De printer vervoeren
1. Zet de printer uit.
2. Verwijder de camera uit het basisstation en sluit de klep van het basisstation.
3. Verwijder al het papier uit de in- en uitvoerlade en sluit achtereenvolgens de
uitvoerlade en de invoerlade.
Opmerking
Zorg ervoor dat printer op de juiste wijze wordt uitgeschakeld
voordat u het netsnoer loskoppelt. Op die manier kan de printer de printcartridge
op de juiste manier opbergen.
4. Koppel het netsnoer los.
5. Als de printer is aangesloten op de computer, verwijdert u de USB-kabel uit de
computer.
6. Zorg ervoor dat de printer altijd rechtop wordt vervoerd.
Opmerking
Verwijder de printcartridge niet uit de printer als u de printer
vervoert.
Tip
De printer heeft een handige ingebouwde handgreep waarmee u hem kunt
dragen.
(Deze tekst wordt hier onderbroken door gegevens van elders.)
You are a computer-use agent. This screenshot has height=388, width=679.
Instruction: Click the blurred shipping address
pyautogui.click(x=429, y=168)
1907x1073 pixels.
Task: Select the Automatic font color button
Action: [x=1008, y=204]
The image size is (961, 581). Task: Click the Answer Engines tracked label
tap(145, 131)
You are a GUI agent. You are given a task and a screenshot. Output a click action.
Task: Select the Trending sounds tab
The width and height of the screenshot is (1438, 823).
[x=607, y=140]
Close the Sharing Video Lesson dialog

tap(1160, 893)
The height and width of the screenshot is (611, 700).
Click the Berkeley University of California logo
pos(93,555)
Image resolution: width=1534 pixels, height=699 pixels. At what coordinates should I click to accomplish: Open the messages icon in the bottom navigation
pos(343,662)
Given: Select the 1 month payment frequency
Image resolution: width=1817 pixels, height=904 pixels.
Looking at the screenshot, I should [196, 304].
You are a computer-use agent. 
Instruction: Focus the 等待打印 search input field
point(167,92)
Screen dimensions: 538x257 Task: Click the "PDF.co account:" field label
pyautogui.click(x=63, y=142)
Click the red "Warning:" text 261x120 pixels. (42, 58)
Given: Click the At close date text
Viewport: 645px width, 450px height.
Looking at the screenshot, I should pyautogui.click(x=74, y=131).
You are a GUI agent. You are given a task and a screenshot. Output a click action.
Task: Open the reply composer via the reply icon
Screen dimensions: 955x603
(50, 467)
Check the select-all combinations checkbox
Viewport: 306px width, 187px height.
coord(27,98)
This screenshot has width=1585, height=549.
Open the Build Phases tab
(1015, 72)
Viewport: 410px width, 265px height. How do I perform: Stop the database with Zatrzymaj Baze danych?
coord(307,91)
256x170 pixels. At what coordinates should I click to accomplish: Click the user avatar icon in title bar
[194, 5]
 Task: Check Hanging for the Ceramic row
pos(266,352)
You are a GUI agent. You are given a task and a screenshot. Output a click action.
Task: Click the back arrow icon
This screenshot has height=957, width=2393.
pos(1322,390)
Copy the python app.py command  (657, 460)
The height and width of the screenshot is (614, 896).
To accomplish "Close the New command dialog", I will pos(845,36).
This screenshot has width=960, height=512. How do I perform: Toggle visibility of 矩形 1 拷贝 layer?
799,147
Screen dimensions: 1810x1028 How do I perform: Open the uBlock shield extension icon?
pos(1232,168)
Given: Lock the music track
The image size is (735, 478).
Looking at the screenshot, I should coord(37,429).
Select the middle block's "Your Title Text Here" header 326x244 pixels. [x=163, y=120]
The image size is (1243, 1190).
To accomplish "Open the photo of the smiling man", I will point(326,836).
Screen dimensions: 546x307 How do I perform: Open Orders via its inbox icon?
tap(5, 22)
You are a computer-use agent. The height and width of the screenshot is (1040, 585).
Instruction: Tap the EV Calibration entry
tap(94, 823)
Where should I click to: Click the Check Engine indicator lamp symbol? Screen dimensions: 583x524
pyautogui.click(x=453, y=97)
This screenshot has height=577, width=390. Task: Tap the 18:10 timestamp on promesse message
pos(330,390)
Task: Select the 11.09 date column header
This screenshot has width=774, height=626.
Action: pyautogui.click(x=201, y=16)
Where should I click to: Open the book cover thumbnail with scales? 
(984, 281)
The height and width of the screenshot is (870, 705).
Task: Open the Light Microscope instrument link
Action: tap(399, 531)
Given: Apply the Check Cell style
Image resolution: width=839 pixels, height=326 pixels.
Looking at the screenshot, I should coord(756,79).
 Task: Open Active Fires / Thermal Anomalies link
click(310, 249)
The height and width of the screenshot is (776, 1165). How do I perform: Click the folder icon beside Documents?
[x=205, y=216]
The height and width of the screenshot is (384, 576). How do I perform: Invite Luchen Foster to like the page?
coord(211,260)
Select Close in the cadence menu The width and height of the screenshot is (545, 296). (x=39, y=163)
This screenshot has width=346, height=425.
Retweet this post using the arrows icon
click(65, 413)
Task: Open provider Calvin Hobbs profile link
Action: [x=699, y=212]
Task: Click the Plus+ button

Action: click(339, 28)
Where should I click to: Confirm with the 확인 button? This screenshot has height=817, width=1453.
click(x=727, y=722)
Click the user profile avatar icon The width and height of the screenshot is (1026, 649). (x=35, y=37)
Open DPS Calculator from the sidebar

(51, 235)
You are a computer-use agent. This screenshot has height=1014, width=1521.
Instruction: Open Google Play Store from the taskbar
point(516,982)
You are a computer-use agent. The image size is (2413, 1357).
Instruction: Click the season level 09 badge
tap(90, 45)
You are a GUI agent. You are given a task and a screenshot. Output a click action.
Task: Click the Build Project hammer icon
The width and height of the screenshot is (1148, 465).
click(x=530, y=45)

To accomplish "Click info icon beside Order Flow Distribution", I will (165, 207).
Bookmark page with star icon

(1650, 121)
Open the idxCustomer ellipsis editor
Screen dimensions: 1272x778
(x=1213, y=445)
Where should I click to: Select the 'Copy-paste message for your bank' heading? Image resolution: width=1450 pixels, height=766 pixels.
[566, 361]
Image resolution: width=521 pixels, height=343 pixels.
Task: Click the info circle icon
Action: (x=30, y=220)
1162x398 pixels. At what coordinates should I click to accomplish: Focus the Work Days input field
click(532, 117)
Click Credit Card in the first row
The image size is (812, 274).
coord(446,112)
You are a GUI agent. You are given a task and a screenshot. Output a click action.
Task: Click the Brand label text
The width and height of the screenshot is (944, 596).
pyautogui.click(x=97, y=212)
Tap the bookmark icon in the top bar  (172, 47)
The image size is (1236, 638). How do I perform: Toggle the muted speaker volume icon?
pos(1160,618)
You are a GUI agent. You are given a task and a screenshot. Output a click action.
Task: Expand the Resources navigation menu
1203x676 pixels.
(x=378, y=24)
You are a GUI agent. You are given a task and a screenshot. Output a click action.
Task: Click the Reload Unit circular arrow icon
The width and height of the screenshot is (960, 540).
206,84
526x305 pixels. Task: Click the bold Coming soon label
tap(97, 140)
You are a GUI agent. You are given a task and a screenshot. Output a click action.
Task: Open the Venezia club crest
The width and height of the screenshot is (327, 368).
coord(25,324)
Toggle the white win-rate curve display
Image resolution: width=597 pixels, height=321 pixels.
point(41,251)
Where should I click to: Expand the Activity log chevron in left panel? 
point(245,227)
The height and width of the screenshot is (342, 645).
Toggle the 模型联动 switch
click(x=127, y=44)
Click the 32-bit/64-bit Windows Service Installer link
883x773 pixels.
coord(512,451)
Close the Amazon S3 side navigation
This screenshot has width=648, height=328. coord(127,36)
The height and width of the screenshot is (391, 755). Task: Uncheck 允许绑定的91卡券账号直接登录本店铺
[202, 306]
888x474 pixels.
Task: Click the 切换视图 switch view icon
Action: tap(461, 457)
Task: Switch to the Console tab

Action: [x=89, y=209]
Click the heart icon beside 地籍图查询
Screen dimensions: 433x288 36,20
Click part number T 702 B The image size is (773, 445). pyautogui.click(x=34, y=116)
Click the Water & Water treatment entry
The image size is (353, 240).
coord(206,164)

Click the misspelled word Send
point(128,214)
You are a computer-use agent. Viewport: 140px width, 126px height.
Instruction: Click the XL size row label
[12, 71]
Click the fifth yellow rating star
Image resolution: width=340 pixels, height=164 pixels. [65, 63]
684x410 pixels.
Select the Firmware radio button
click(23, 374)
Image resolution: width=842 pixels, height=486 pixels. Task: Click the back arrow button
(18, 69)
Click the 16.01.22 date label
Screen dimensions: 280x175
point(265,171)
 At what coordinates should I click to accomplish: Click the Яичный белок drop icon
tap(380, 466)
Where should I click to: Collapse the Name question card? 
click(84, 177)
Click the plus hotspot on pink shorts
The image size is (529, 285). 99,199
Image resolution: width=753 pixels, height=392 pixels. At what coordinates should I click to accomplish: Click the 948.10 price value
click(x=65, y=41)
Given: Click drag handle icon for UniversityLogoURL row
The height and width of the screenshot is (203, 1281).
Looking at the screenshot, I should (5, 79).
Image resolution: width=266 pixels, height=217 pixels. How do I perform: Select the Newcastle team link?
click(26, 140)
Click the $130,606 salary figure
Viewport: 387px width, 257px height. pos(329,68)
Trek de handgreep vanaf de klep van het basisstation naar buiten. Zorg
dat u de printer bij het dragen aan de handgreep niet heen en weer schudt.
Afbeelding 5-3 De handgreep uittrekken
Wanneer u de printer vervoert, moet u de volgende items niet vergeten:
•
Papier
•
Netsnoer
•
Uw compatibele digitale camera
•
Extra inktpatronen (als u van plan bent veel foto's af te drukken)
•
Optionele printeraccessoires die u wilt gaan gebruiken
•
Als u de printer op een computer wilt aansluiten, moet u ook de USB-kabel en de cd
met de HP Photosmart-software meenemen.
Opmerking
Als u de documentatie niet meeneemt, moet u het juiste
printcartridgenummer noteren of voldoende HP-printcartridges meenemen op reis.